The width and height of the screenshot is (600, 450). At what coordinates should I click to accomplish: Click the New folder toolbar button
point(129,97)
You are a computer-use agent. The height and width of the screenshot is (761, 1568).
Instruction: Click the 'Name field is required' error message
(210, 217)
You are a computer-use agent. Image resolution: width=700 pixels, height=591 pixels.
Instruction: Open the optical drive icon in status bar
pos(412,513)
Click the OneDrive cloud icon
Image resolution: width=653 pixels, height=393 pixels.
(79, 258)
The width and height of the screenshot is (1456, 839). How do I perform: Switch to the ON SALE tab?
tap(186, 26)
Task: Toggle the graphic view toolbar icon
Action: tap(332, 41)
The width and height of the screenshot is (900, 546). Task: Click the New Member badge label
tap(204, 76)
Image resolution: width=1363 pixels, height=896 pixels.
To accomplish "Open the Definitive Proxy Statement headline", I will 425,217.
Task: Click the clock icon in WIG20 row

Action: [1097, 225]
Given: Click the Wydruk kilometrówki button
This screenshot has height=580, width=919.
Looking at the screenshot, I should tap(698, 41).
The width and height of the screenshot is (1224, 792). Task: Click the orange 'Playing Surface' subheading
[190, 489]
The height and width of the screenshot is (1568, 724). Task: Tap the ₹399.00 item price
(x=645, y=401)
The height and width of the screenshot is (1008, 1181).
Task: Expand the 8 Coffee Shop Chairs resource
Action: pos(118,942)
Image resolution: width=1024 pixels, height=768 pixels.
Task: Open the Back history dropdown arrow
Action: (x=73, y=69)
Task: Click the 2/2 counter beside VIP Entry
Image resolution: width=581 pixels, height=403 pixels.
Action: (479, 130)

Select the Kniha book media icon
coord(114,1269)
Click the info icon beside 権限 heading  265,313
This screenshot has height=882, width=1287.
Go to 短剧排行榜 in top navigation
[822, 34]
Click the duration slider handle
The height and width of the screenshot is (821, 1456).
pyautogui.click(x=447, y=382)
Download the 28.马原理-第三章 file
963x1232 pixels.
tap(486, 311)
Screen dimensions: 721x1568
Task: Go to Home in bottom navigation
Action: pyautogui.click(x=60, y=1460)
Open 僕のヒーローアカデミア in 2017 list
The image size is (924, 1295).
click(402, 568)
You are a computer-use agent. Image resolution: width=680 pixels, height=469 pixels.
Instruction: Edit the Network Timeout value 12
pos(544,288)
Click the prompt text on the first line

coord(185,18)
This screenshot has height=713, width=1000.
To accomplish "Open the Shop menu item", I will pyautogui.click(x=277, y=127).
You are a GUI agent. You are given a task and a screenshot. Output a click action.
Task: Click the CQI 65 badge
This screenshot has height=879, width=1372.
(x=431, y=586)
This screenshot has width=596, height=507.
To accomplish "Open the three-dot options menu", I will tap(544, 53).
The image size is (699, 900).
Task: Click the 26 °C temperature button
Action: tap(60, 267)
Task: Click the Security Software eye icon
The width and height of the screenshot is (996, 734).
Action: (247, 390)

____________

→ **Task**
Exact lines only, please: output the listing from the first line to the line with "Click the info", both included.

→ **Result for this task**
The width and height of the screenshot is (600, 450). At what coordinates should I click to accomplish: Click the New folder toolbar button
point(129,97)
You are a computer-use agent. The height and width of the screenshot is (761, 1568).
Instruction: Click the 'Name field is required' error message
(210, 217)
You are a computer-use agent. Image resolution: width=700 pixels, height=591 pixels.
Instruction: Open the optical drive icon in status bar
pos(412,513)
Click the OneDrive cloud icon
Image resolution: width=653 pixels, height=393 pixels.
(79, 258)
The width and height of the screenshot is (1456, 839). How do I perform: Switch to the ON SALE tab?
tap(186, 26)
Task: Toggle the graphic view toolbar icon
Action: tap(332, 41)
The width and height of the screenshot is (900, 546). Task: Click the New Member badge label
tap(204, 76)
Image resolution: width=1363 pixels, height=896 pixels.
To accomplish "Open the Definitive Proxy Statement headline", I will 425,217.
Task: Click the clock icon in WIG20 row

Action: [1097, 225]
Given: Click the Wydruk kilometrówki button
This screenshot has height=580, width=919.
Looking at the screenshot, I should tap(698, 41).
The width and height of the screenshot is (1224, 792). Task: Click the orange 'Playing Surface' subheading
[190, 489]
The height and width of the screenshot is (1568, 724). Task: Tap the ₹399.00 item price
(x=645, y=401)
The height and width of the screenshot is (1008, 1181).
Task: Expand the 8 Coffee Shop Chairs resource
Action: pos(118,942)
Image resolution: width=1024 pixels, height=768 pixels.
Task: Open the Back history dropdown arrow
Action: (x=73, y=69)
Task: Click the 2/2 counter beside VIP Entry
Image resolution: width=581 pixels, height=403 pixels.
Action: (479, 130)

Select the Kniha book media icon
coord(114,1269)
Click the info icon beside 権限 heading  265,313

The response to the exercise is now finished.